Le prime tre conferenze organizzate sono state ben
illustrate, storicamente rilevanti,ambientate a Reggio ed anche fuori, quando necessario per i confronti, come
ha trattato l’arch. Anna Lambertini, docente a Firenze.
Molto interessanti le
esposizioni tenute insieme dal
Presidente degli Architetti Baricchi e dalla dott. Minelli agronoma che hanno
mostrato immagini significative dei giardini di ville a partire dal ‘500 fino ai giardini
segreti dei nostri giorni.
E’ stata fatta storia ma anche botanica sulle piante
del nostro territorio. Si è parlato del giardino “francese “ e di quello "all'inglese” e poi di
elementi dei nostri italiani.
Non solo Reggio con la sua campagna e le sue Ville ma tutta l’Italia è ricca di famosi giardini e parchi dal Nord fino al Sud e le Isole, ammirati e visitati in ogni stagione.
In questi giorni si sta concludendo al Palazzo Ducale di
Sassuolo la mostra sui Capolavori della Galleria Estense di Modena protetti dal terremoto recente in
Emilia :visitandola si può ammirare quello che gli Estensi hanno fatto progettare dal
Vigarani e come fosse l’immenso parco che circonda la Reggia che oltre il verde e i grandi
cipressi si estendeva un tempo fino alle colline per una lunghezza di quasi 12 chilometri!
La tavola rotonda
con i relatori Anna Campeol, Walter Baricchi, Alberto Bercianti coordinati da Gianni Montanari ha
presentato l’attuale documentazione, richiesta dalle Autorità competenti per stabilire vincoli sull’esistente e limitazioni sul
futuribile verde.
E’ stato detto che tutti i corsi d’acqua della provincia sono stati mappati per tutelarli. I prati stabili, tipici del
reggiano le valli di Novellara sono stati citati senza nascondere le
difficolta’ nel preservarli.
Purtroppo per
mancanza di tempo gli interventi seguiti al dibattito non hanno
permesso di elencare ed osservare
quanti problemi ci sarebbero da considerare nella città e
provincia.
Abbiamo la zona dell’ex Manicomio fonte di polemiche per l’abbandono e cosi’ il Parco Ottavi, i
nostri bellissimi Giardini Pubblici sono citati per essere mal frequentati. e poi dentro i
chiostri di San Pietro ci starebbe bene il verde Valle Re, zona verde
caratteristica per le risorgive e per la campagna circostante, nonchè il
complesso edilizio dell’agronomo Filippo Re sono poco considerate, cosi’
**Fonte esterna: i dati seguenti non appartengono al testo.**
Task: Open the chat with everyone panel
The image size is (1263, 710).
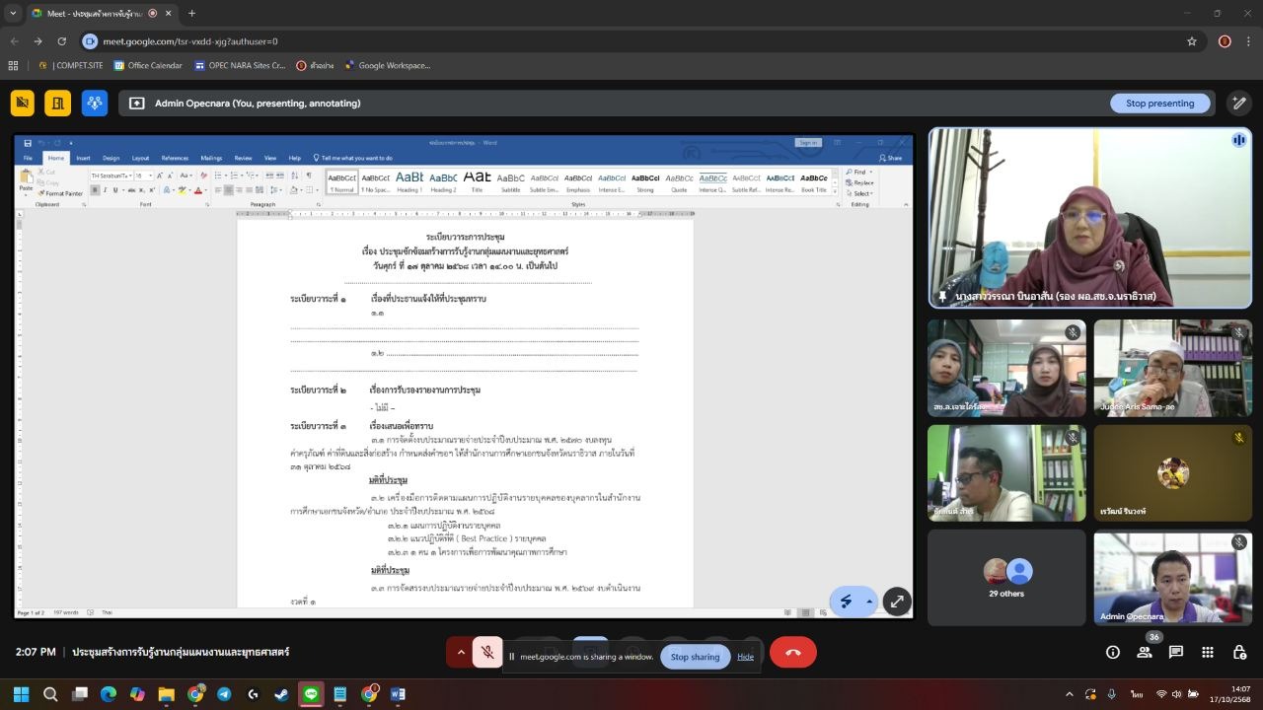Action: point(1176,652)
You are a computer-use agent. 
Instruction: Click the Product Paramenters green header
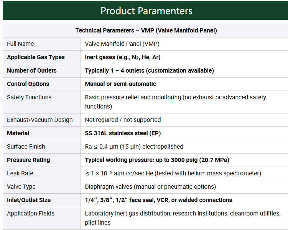(x=146, y=10)
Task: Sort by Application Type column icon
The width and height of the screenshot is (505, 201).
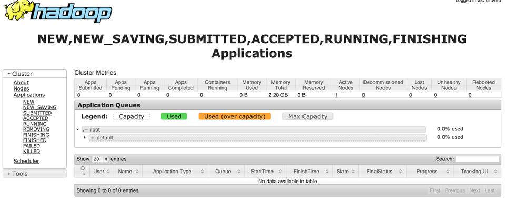Action: (202, 172)
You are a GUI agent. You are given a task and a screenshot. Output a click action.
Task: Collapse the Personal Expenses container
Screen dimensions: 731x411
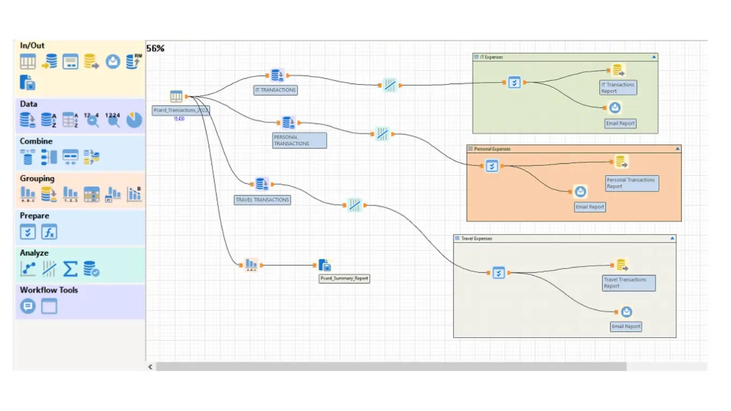(x=677, y=149)
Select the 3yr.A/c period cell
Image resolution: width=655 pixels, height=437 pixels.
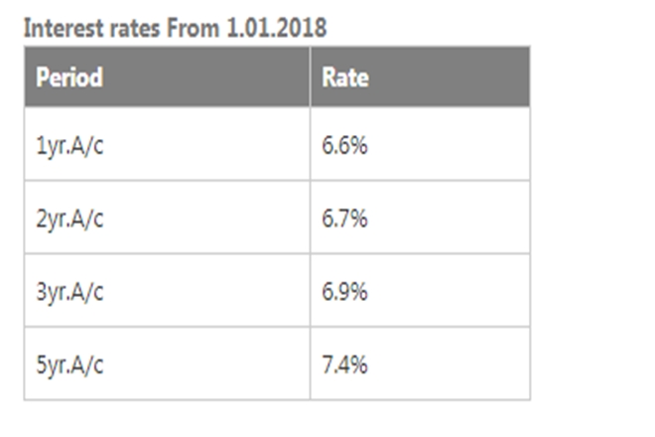pos(69,292)
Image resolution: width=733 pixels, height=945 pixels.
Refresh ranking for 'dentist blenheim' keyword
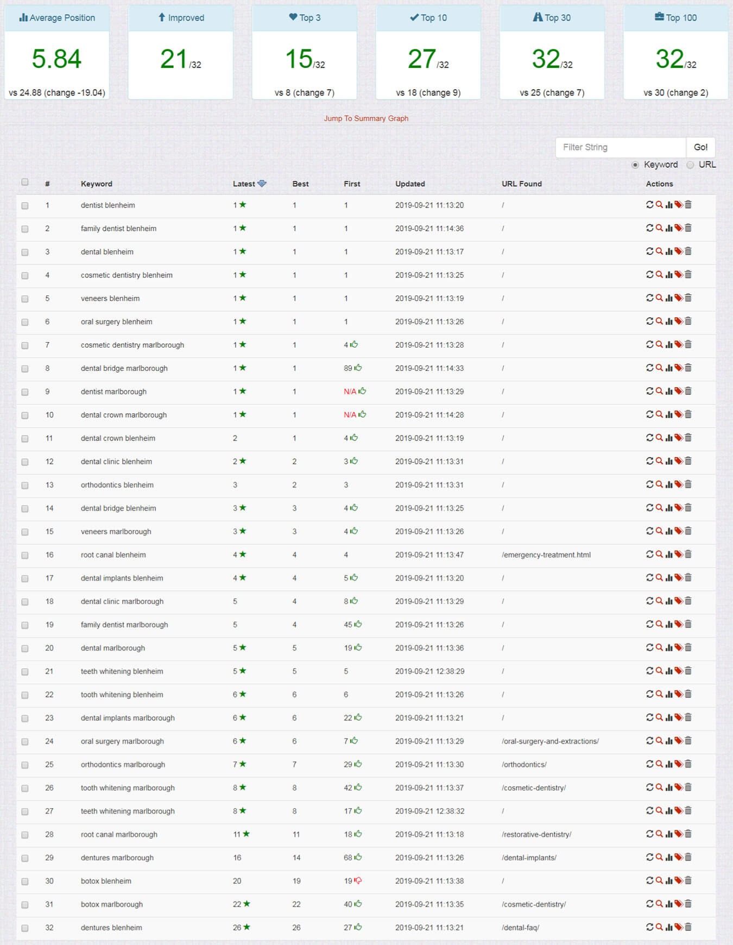point(649,205)
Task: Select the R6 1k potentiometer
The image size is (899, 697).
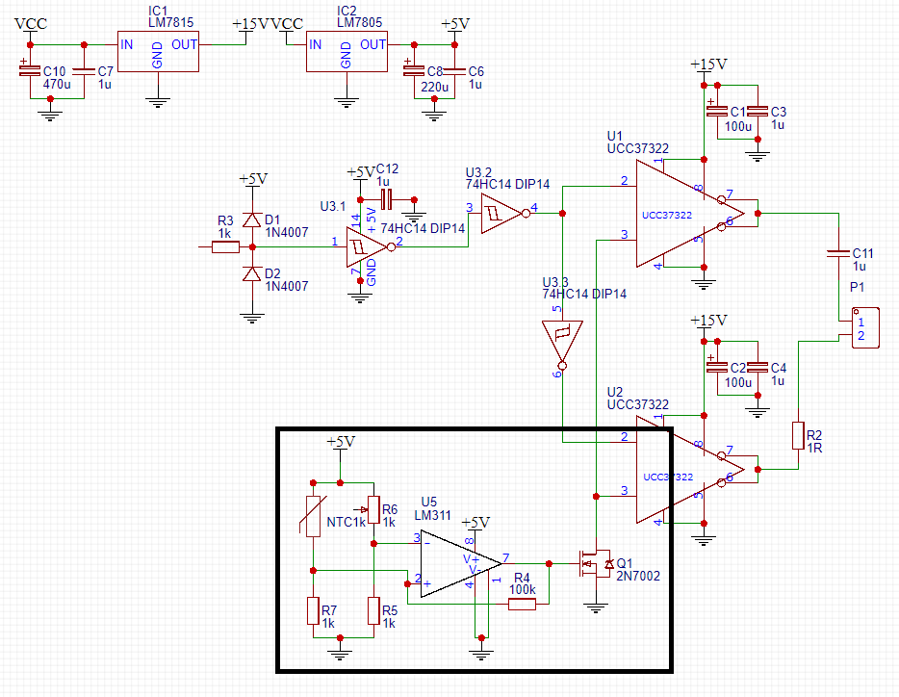Action: (x=373, y=510)
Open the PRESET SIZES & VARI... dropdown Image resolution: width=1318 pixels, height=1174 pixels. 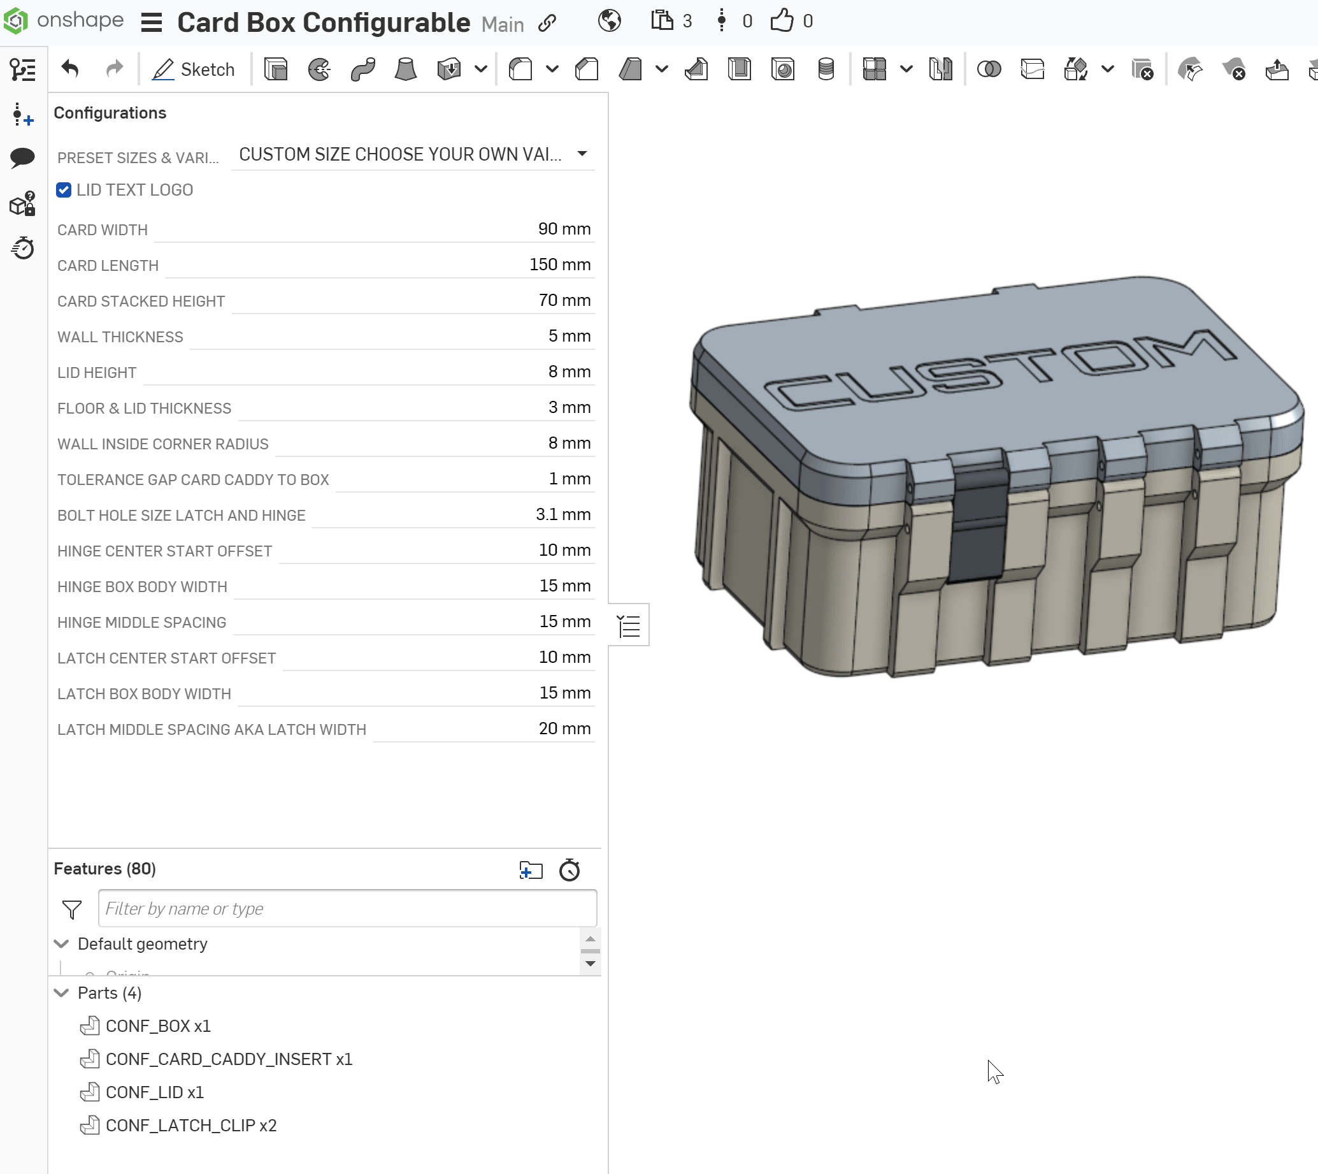coord(413,154)
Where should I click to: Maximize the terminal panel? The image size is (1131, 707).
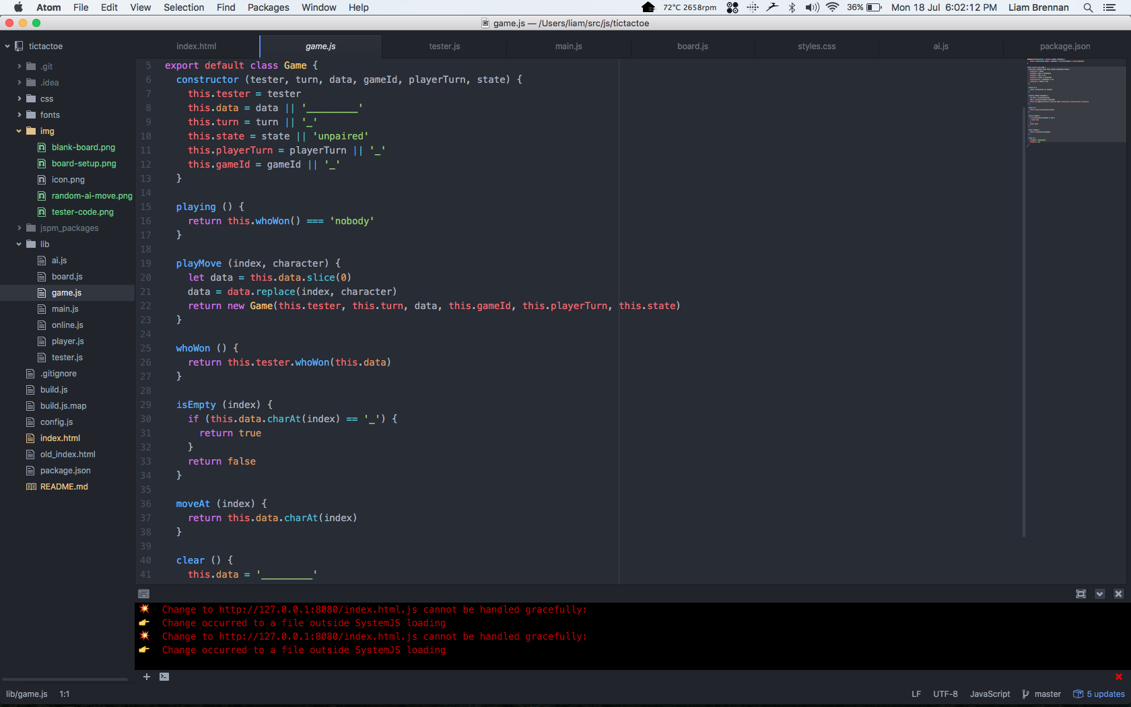click(1081, 594)
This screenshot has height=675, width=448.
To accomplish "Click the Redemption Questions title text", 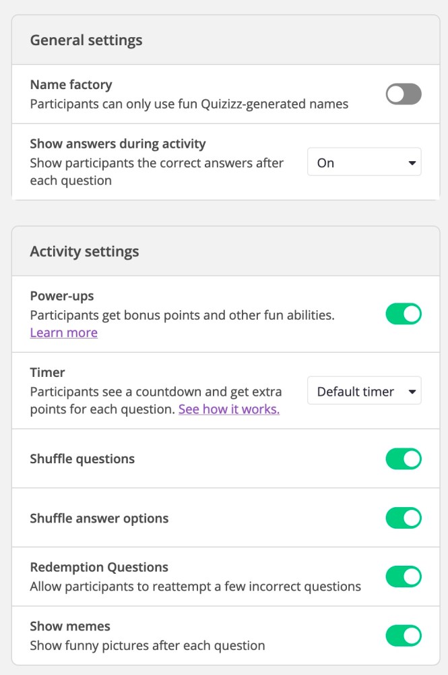I will (99, 567).
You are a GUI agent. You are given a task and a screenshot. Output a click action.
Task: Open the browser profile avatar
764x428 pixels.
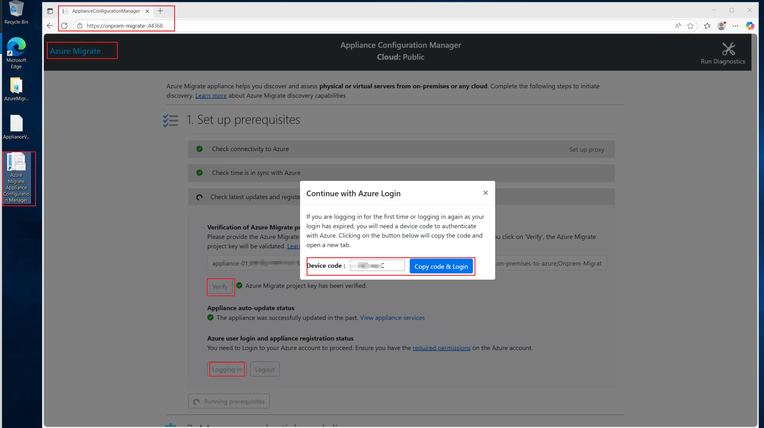tap(721, 26)
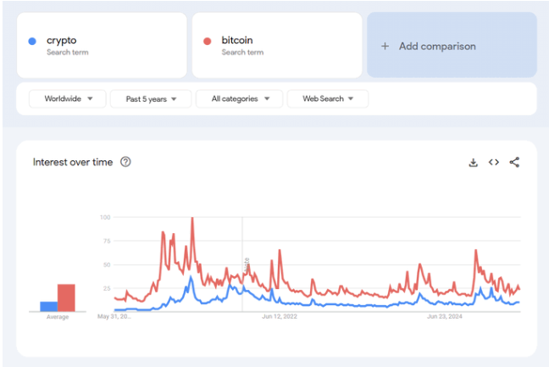Open the Worldwide region dropdown
549x367 pixels.
pyautogui.click(x=68, y=99)
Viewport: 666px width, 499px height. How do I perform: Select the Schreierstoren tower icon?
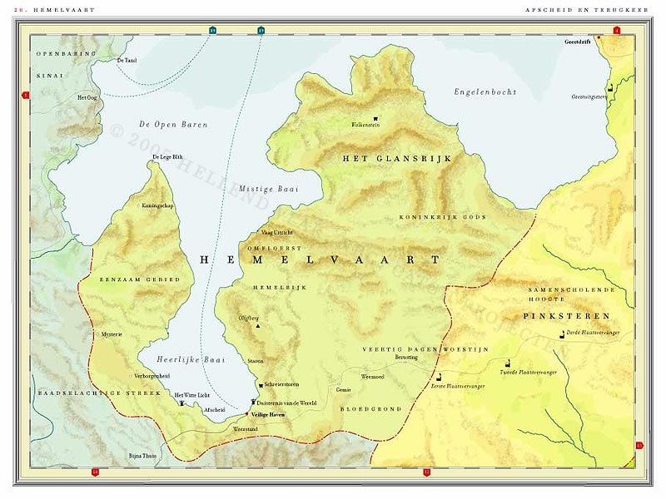[259, 385]
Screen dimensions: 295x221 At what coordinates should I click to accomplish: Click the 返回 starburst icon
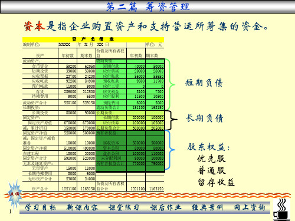(x=15, y=194)
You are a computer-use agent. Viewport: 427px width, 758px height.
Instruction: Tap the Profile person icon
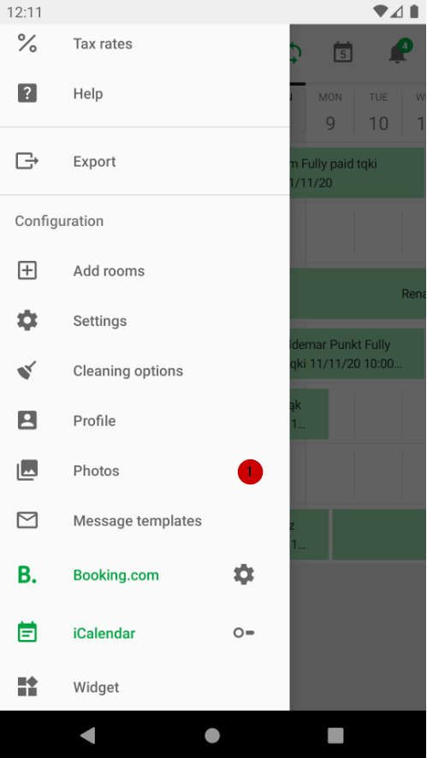[27, 421]
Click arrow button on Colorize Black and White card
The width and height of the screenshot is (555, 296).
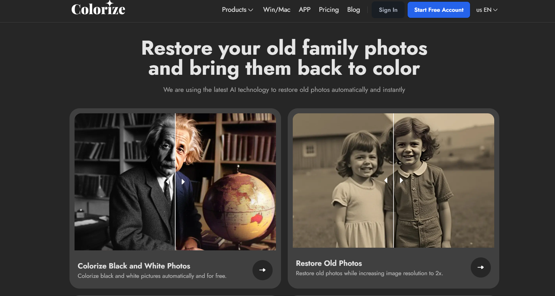[262, 270]
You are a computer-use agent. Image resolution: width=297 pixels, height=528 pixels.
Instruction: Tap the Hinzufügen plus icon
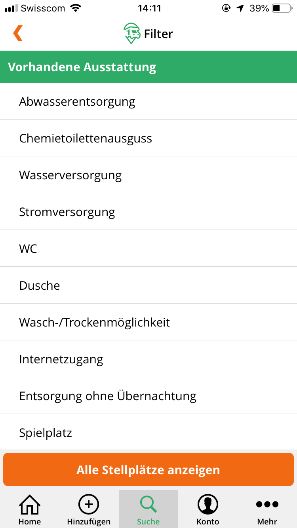(x=89, y=504)
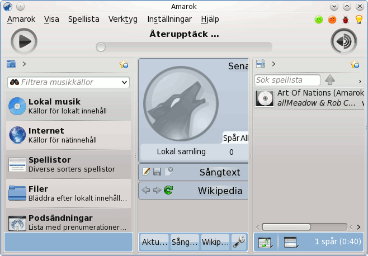This screenshot has height=256, width=368.
Task: Click the ladybug bug report icon
Action: 346,20
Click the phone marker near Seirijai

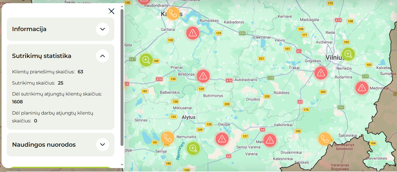click(167, 138)
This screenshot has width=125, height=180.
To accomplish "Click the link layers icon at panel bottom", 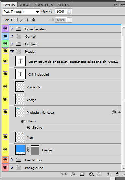I will click(64, 174).
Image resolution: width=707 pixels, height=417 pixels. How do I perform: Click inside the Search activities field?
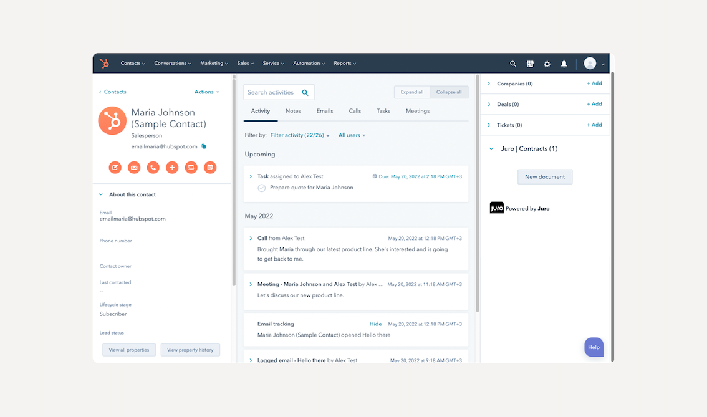[x=274, y=92]
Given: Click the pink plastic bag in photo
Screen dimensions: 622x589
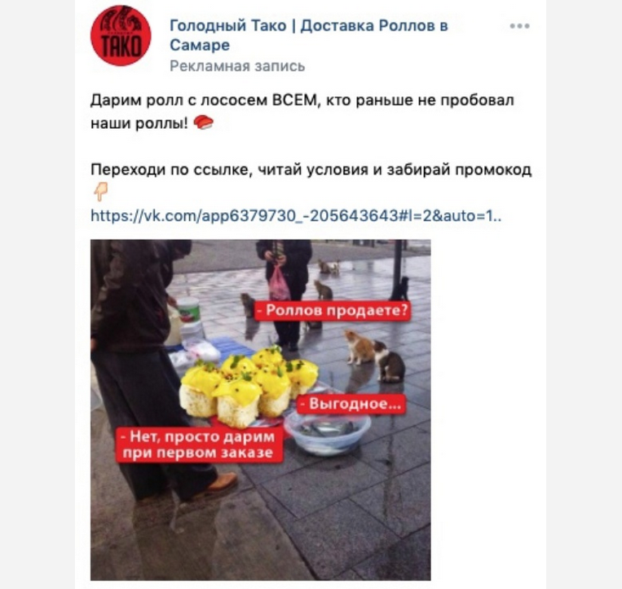Looking at the screenshot, I should pos(279,283).
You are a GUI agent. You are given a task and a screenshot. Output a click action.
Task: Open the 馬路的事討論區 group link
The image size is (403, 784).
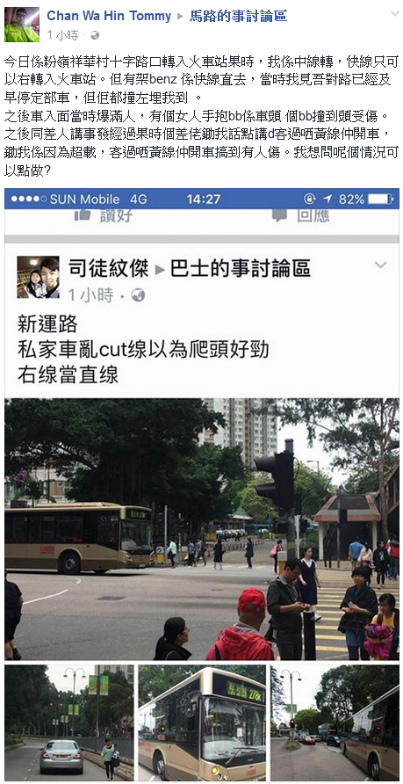(x=238, y=17)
le vecchie case coloniche di tenute agricole vanno purtroppo in rovina
cancellando le radici del nostro passato.
Auguriamoci che i nostri legislatori
possano pensarci!
Auspichiamo infine che l’iniziativa UCIIM e Club UNESCO affrontino
un approfondimento ulteriore delle tematiche sollevate dai relatori.